Şarap şişesi pencereden müşteriye veriliyor, ödeme ise madeni paraları koymak için müşteriye uzatılan metal bir tabak aracılığıyla gerçekleşiyordu. Metal tabağa konan madeni paralar da toplanmadan önce sirke ile dezenfekte ediliyordu.
Şarap satıcıları, müşteri tarafından getirilen şarap şişelerine temastan kaçınmak için ise iki farklı yöntem bulmuştu; ya müşteri önceden satıcı tarafından şişelenmiş şaraplardan satın alıyor ya da sarayın iç tarafındaki şarap fıçısına bağlanmış metal bir boru, şarap penceresinden uzatılarak müşterinin kendi şişesini buradan doldurması sağlanıyordu. Şarabın kolay akabilmesi için de fıçı biraz yüksek bir yere yerleştirilmişti.

Dünya şarap pencerelerini konuşuyor.
Bu hikaye İtalyan gazeteleri ve haber siteleri tarafından yayınlanırken, ABD’de Business Insider haber sitesi ve ünlü New York Post gazetesinin de ilgisini çekti. Ve ardından ortaçağ şarap pencereleri, dünyanın dört bir yanındaki düzinelerce başka televizyon, radyo, gazete, web sitesi ve blog tarafından konu edildi.
Floransa ve Toskana’ya özgü olan bu şarap pencereleri bir zamanlar günlük yaşamın bir parçasıydı. Bölgedeki Rönesans harikalarının ve Duomo Katedrali’nin güzelliğinin gölgesinde kalan bu yapılar, Floransa mimarisi içinde de yıllarca gözden kaçtı.
Pandemiyle birlikte yeniden gündeme gelen, eski saraylara ve asil hanelere bağlı olan bu tarihi şarap pencereleri, çoğu orta çağa kadar uzanan Floransa çevresinde görülebilir. Yalnızca Floransa’nın eski şehir duvarları içinde 150’den fazla şarap penceresi bulunuyor.



Yeni normalin bir parçası.
Floransalılar şimdi haklı olarak bu eşsiz tarih parçalarına sahip çıkıyorlar. 2016 yılında hem turistler hem de yerel halk arasında farkındalık yaratmaya yardımcı olmak için kurulan Şarap Penceresi Derneği de onları korumak, belgelemek ve tanıtmak için bir görev üstleniyor. Artık tüm pencereler koruma altında ancak vandalizm hala bir sorun.

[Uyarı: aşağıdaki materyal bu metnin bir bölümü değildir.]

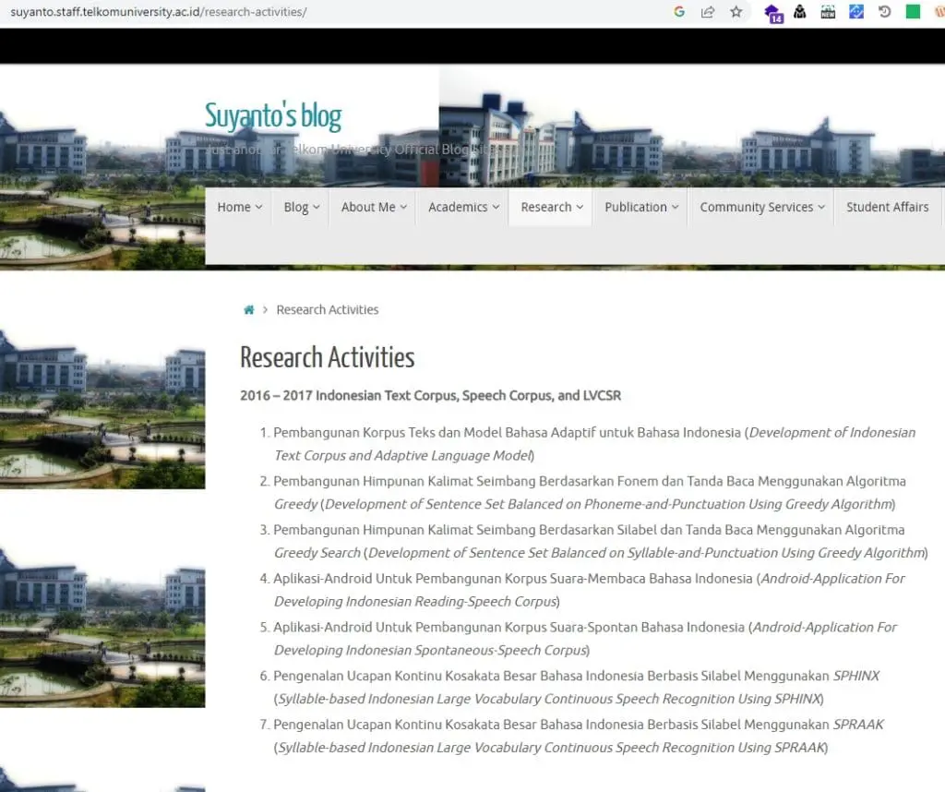Viewport: 945px width, 792px height.
Task: Open the purple extension with badge 14
Action: (772, 13)
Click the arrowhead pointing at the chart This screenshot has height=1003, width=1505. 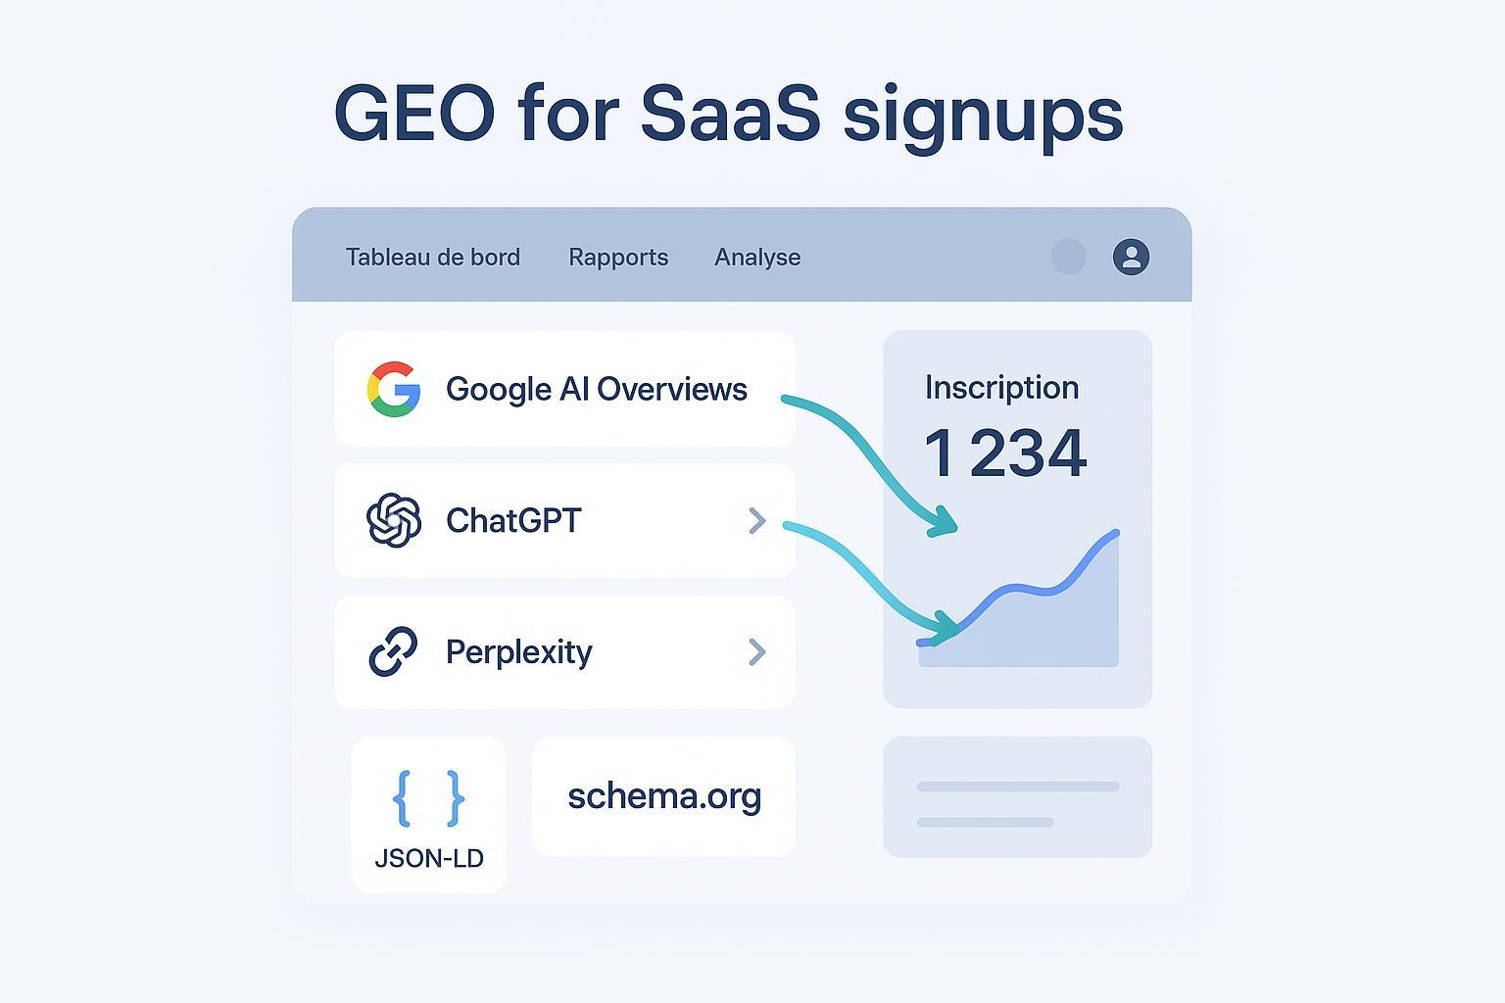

Derneğin başkanı Matteo Faglia, COVID’den sonra şarap pencerelerine yönelik tutumların değişmeye başlayacağını umuyor; “insanlar pencerelerin ne olduğunun ve geçmişinin farkına vardığında onlara daha fazla saygı duyma eğilimindeler. Bu nedenle tüm şarap pencerelerine bir plaket koymak istiyoruz” diyor.
Belki de şarap pencereleri Floransa’nın “yeni normal”inin bir parçası olacak.